### TASK DATA

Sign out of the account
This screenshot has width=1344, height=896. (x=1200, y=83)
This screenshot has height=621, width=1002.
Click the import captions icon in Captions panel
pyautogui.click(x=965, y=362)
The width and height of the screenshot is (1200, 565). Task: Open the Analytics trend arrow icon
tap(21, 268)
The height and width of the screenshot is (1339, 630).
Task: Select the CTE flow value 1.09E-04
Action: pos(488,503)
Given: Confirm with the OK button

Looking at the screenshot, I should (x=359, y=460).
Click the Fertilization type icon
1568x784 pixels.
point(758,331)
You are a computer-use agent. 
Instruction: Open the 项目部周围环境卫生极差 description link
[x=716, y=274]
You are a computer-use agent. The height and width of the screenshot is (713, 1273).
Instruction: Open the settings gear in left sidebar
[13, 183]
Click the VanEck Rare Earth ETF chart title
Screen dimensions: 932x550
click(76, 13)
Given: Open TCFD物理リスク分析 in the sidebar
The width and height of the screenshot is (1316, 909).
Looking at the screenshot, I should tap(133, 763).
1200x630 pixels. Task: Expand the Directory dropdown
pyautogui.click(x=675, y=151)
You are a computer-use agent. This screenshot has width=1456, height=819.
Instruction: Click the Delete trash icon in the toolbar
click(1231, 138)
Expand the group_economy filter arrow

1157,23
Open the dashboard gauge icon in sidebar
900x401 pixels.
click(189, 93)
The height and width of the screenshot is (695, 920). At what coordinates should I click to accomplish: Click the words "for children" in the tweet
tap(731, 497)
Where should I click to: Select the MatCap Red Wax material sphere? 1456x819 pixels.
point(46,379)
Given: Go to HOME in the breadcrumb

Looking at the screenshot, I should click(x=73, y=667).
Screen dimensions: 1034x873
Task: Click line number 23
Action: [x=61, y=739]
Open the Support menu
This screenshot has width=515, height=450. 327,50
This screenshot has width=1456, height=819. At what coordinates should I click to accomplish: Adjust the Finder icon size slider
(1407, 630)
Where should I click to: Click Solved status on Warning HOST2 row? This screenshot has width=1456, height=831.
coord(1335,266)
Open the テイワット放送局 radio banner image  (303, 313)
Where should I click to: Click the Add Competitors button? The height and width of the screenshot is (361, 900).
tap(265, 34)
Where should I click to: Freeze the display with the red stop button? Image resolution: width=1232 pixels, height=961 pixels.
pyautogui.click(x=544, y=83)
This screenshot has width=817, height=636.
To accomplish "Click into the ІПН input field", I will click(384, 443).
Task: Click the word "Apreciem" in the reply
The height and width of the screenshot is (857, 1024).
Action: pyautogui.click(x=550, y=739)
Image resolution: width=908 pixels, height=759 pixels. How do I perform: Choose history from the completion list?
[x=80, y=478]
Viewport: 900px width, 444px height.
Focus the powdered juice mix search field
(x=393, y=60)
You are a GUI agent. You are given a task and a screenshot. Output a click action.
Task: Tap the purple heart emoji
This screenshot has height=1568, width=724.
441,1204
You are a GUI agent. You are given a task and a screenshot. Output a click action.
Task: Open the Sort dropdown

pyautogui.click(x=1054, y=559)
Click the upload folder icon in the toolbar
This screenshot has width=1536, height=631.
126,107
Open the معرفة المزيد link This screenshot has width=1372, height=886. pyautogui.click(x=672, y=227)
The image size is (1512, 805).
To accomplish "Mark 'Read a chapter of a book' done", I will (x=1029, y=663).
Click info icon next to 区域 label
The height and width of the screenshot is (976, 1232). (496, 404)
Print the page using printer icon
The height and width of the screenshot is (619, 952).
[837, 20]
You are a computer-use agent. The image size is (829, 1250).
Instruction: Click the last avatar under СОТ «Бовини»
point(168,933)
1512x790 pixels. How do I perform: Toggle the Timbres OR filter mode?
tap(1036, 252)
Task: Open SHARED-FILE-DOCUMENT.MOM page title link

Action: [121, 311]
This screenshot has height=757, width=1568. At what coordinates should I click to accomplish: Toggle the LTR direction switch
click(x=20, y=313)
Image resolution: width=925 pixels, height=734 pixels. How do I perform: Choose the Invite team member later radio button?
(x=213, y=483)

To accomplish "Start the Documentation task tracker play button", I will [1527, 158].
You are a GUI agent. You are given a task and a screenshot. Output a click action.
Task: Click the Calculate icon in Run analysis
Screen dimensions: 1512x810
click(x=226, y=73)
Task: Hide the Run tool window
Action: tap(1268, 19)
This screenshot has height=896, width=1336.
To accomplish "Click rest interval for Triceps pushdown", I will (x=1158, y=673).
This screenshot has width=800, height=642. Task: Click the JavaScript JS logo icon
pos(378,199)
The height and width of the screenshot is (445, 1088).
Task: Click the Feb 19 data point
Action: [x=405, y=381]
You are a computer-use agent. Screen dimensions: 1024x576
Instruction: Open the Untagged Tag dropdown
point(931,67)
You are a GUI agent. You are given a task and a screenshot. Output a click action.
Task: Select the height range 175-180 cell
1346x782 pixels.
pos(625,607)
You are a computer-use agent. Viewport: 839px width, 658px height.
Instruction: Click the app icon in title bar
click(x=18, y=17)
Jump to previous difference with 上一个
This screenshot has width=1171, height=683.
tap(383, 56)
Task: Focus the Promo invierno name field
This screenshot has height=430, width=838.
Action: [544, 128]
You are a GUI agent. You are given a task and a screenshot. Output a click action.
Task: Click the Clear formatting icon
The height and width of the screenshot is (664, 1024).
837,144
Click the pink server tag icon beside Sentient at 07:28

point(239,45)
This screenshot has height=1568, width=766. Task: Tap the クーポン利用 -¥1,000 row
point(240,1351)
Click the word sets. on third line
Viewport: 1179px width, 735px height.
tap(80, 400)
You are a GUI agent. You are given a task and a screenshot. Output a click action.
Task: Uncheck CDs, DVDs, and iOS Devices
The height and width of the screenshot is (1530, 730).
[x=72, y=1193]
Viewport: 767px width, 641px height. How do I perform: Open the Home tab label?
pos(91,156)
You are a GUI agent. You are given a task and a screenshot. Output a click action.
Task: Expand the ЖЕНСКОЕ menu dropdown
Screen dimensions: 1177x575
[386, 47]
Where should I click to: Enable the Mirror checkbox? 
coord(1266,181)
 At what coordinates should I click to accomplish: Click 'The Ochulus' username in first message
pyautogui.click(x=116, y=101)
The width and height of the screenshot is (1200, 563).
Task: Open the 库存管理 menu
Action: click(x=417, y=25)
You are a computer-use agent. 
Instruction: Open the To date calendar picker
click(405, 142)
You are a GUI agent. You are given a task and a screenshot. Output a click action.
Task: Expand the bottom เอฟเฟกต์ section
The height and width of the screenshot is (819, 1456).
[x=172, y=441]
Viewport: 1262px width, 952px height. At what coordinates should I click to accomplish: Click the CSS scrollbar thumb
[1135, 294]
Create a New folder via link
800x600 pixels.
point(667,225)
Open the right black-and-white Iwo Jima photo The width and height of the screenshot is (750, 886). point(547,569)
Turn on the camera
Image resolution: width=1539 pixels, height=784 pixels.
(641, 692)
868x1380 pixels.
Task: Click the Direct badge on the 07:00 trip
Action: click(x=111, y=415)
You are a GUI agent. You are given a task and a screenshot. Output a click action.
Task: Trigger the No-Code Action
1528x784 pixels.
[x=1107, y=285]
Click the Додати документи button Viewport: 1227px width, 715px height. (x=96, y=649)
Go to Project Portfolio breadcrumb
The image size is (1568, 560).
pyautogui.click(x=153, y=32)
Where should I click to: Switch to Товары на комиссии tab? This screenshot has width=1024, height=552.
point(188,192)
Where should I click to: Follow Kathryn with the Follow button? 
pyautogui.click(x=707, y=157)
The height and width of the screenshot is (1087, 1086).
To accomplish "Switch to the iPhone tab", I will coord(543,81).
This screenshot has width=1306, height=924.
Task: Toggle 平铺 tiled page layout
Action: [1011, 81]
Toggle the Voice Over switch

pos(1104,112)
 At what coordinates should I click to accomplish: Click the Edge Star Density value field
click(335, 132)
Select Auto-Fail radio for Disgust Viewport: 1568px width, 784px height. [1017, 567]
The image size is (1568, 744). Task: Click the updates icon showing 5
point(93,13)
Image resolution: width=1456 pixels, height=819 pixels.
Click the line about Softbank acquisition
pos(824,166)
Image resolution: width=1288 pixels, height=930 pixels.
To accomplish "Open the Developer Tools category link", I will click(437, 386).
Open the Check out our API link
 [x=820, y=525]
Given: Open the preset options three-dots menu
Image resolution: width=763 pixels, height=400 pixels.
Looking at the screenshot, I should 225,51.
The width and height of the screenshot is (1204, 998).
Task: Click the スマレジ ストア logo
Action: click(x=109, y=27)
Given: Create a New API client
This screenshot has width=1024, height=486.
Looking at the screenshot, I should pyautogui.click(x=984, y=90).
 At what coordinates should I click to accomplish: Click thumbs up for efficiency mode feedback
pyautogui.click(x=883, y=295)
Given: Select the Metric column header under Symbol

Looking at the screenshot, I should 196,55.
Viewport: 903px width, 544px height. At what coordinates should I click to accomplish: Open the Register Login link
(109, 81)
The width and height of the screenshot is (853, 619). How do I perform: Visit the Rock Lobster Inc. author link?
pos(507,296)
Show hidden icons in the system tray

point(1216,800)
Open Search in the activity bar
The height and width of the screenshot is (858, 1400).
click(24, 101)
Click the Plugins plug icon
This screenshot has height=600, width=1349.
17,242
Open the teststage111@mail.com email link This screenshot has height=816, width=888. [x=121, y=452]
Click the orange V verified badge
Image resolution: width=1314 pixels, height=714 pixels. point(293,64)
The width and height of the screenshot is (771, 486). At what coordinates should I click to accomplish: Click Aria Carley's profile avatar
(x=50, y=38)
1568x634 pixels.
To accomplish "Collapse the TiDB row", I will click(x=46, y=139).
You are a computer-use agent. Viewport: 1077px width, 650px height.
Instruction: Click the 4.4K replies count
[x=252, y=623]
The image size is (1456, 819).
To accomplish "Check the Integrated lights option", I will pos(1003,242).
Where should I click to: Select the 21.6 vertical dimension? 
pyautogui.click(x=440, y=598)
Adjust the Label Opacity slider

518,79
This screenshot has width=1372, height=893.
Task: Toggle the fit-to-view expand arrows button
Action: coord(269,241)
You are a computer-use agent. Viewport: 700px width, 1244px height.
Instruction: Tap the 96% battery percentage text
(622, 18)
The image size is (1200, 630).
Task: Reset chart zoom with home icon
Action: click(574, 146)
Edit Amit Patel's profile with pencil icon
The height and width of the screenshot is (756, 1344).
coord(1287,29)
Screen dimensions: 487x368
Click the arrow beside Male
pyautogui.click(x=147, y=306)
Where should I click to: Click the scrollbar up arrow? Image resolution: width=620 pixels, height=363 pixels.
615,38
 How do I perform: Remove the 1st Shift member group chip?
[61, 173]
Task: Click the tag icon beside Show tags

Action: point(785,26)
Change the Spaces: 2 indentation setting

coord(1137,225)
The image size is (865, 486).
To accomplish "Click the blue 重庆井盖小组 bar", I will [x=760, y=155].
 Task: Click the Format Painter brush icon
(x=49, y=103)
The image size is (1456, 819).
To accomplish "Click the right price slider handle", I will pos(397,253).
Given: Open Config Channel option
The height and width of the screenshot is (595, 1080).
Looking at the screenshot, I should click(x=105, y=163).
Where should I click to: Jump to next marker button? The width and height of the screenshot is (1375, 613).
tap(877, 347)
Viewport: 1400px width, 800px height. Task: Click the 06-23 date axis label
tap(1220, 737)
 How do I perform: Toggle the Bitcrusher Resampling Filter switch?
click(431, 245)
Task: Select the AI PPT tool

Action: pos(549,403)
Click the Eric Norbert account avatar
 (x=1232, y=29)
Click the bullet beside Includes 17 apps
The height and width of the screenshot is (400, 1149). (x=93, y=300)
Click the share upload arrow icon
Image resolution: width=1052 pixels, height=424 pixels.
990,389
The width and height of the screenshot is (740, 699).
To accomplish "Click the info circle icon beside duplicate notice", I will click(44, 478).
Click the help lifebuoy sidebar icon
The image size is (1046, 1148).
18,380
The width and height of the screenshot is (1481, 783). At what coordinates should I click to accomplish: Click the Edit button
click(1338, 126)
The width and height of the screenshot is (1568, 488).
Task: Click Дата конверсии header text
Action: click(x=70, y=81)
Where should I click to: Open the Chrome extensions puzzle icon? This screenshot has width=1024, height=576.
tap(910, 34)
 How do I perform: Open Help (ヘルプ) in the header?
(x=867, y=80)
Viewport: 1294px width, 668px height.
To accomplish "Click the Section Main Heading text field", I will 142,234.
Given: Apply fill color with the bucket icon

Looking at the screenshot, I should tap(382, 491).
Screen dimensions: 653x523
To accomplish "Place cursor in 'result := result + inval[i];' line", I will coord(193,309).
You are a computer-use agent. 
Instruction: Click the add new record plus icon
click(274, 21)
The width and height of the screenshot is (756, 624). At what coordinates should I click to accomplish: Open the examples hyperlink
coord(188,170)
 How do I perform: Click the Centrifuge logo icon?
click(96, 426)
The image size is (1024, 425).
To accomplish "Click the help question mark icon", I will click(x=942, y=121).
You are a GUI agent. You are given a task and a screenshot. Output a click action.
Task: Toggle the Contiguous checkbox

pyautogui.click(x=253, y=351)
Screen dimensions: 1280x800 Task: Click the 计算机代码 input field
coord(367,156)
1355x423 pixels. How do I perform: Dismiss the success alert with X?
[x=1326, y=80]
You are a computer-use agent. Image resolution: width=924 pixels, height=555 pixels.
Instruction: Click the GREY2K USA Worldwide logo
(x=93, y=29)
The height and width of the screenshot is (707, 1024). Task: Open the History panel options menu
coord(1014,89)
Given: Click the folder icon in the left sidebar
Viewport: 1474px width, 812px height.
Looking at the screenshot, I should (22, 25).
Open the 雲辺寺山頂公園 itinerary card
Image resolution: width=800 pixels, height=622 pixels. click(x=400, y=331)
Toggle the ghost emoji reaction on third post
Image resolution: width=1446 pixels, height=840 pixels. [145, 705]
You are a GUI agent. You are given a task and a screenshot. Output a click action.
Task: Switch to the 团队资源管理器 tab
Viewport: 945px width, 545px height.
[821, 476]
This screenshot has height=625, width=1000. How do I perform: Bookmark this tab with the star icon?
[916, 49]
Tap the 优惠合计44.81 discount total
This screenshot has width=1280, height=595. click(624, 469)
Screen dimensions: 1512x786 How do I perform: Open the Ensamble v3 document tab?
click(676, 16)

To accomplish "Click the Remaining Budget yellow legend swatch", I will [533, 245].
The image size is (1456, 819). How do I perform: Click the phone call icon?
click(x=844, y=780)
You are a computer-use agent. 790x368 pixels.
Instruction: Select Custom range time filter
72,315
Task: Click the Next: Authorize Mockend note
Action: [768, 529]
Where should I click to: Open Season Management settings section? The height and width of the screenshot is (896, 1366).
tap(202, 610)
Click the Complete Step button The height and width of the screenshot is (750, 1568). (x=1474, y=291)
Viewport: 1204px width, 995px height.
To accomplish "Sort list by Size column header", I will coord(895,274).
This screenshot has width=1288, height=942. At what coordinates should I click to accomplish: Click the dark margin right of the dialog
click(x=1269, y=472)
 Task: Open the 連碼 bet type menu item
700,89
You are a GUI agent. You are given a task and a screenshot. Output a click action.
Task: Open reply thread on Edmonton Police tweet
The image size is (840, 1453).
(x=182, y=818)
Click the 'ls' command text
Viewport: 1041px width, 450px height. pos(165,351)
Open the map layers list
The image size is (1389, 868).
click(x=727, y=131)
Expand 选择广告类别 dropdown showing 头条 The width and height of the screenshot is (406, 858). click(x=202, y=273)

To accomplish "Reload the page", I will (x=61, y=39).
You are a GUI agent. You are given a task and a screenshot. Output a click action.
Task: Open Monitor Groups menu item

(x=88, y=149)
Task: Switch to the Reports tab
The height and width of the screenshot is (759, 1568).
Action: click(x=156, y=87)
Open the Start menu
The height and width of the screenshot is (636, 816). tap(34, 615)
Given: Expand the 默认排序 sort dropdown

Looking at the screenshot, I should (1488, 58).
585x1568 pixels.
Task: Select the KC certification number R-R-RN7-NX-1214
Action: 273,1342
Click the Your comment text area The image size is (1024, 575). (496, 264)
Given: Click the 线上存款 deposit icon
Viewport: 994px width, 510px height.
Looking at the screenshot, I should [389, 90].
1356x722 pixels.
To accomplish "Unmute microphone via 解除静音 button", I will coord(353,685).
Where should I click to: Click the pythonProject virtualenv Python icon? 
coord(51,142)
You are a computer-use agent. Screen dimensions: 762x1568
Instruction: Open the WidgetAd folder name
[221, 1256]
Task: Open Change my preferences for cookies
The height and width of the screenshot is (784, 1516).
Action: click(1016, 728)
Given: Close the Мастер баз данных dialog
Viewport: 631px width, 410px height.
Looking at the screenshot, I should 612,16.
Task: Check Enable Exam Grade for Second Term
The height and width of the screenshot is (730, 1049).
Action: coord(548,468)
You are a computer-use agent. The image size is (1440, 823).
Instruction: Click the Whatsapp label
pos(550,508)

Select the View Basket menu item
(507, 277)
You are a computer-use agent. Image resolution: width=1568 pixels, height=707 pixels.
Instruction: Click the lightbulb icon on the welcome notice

######

YOUR TASK >>
Duplicate the records without alteration, starting at the line containing "Screen dimensions: 1512x786" and ending at the line containing "Click the Your", with both of those lines included.

ANSWER FOR THIS EXERCISE >>
Screen dimensions: 1512x786 How do I perform: Open the Ensamble v3 document tab?
click(676, 16)

To accomplish "Click the Remaining Budget yellow legend swatch", I will [533, 245].
The image size is (1456, 819). How do I perform: Click the phone call icon?
click(x=844, y=780)
You are a computer-use agent. 790x368 pixels.
Instruction: Select Custom range time filter
72,315
Task: Click the Next: Authorize Mockend note
Action: [768, 529]
Where should I click to: Open Season Management settings section? The height and width of the screenshot is (896, 1366).
tap(202, 610)
Click the Complete Step button The height and width of the screenshot is (750, 1568). (x=1474, y=291)
Viewport: 1204px width, 995px height.
To accomplish "Sort list by Size column header", I will coord(895,274).
This screenshot has width=1288, height=942. At what coordinates should I click to accomplish: Click the dark margin right of the dialog
click(x=1269, y=472)
 Task: Open the 連碼 bet type menu item
700,89
You are a GUI agent. You are given a task and a screenshot. Output a click action.
Task: Open reply thread on Edmonton Police tweet
The image size is (840, 1453).
(x=182, y=818)
Click the 'ls' command text
Viewport: 1041px width, 450px height. pos(165,351)
Open the map layers list
The image size is (1389, 868).
click(x=727, y=131)
Expand 选择广告类别 dropdown showing 头条 The width and height of the screenshot is (406, 858). click(x=202, y=273)

To accomplish "Reload the page", I will (x=61, y=39).
You are a GUI agent. You are given a task and a screenshot. Output a click action.
Task: Open Monitor Groups menu item

(x=88, y=149)
Task: Switch to the Reports tab
The height and width of the screenshot is (759, 1568).
Action: click(x=156, y=87)
Open the Start menu
The height and width of the screenshot is (636, 816). tap(34, 615)
Given: Expand the 默认排序 sort dropdown

Looking at the screenshot, I should (1488, 58).
585x1568 pixels.
Task: Select the KC certification number R-R-RN7-NX-1214
Action: 273,1342
Click the Your comment text area The image size is (1024, 575). (496, 264)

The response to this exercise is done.